- **Problem details**: Set down exactly, from the records below, the line with "Screen dimensions: 785x1154" through the line with "Select the username", and nothing else.

- **Data records**:
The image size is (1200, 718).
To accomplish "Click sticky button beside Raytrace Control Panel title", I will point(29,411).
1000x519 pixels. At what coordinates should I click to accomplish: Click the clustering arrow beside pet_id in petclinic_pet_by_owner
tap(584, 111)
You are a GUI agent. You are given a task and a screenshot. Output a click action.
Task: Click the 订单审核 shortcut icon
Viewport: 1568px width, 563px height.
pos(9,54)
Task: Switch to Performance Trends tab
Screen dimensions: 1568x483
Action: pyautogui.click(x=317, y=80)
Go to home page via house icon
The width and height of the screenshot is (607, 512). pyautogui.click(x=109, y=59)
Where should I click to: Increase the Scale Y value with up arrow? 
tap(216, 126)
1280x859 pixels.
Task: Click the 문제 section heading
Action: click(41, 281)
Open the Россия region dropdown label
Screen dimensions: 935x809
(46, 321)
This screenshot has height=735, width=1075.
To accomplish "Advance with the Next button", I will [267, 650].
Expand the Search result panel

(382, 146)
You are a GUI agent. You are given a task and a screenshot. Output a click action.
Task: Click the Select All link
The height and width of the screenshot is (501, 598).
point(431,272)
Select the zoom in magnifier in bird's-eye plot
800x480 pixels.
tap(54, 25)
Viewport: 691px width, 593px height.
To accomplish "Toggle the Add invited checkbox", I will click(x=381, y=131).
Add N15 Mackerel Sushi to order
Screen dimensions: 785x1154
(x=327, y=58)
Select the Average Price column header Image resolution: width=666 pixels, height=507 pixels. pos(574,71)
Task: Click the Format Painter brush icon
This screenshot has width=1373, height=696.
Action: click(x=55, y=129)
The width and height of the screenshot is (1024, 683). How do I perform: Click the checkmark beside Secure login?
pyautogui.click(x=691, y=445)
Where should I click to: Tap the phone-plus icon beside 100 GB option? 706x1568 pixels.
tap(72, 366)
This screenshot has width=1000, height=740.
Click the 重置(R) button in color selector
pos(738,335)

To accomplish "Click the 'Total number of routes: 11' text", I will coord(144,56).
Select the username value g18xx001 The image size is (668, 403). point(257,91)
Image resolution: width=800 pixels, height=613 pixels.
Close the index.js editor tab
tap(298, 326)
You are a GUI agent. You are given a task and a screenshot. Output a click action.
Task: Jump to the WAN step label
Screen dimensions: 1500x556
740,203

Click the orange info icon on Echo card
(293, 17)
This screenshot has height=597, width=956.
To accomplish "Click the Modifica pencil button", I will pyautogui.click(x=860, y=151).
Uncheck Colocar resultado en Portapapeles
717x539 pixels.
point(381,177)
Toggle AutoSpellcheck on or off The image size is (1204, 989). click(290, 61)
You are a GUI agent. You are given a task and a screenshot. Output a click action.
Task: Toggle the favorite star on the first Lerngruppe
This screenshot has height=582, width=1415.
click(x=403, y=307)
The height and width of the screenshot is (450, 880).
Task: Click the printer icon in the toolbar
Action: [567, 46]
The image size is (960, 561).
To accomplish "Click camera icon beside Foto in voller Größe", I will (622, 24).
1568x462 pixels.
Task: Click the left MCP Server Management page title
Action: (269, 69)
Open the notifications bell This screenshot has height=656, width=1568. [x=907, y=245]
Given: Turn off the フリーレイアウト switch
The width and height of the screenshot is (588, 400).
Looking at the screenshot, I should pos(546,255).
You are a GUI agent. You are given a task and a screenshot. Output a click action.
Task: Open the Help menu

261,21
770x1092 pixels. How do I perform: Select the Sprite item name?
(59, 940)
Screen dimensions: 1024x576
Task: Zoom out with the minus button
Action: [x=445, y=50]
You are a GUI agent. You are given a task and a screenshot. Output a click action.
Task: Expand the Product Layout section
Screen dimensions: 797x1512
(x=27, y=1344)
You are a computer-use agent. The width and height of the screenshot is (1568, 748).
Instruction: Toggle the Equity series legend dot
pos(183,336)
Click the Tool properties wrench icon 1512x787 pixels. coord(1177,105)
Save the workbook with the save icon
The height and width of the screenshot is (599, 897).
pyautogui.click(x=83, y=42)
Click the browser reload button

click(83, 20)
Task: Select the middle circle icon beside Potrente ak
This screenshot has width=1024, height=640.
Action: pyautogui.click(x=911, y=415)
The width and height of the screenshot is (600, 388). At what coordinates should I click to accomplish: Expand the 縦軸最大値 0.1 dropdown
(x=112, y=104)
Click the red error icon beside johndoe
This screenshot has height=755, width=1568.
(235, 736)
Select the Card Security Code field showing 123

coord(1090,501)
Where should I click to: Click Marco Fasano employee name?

- **Response for this exercise**:
Screen dimensions: 785x1154
(x=327, y=58)
Select the Average Price column header Image resolution: width=666 pixels, height=507 pixels. pos(574,71)
Task: Click the Format Painter brush icon
This screenshot has width=1373, height=696.
Action: click(x=55, y=129)
The width and height of the screenshot is (1024, 683). How do I perform: Click the checkmark beside Secure login?
pyautogui.click(x=691, y=445)
Where should I click to: Tap the phone-plus icon beside 100 GB option? 706x1568 pixels.
tap(72, 366)
This screenshot has width=1000, height=740.
Click the 重置(R) button in color selector
pos(738,335)

To accomplish "Click the 'Total number of routes: 11' text", I will coord(144,56).
Select the username value g18xx001 The image size is (668, 403). point(257,91)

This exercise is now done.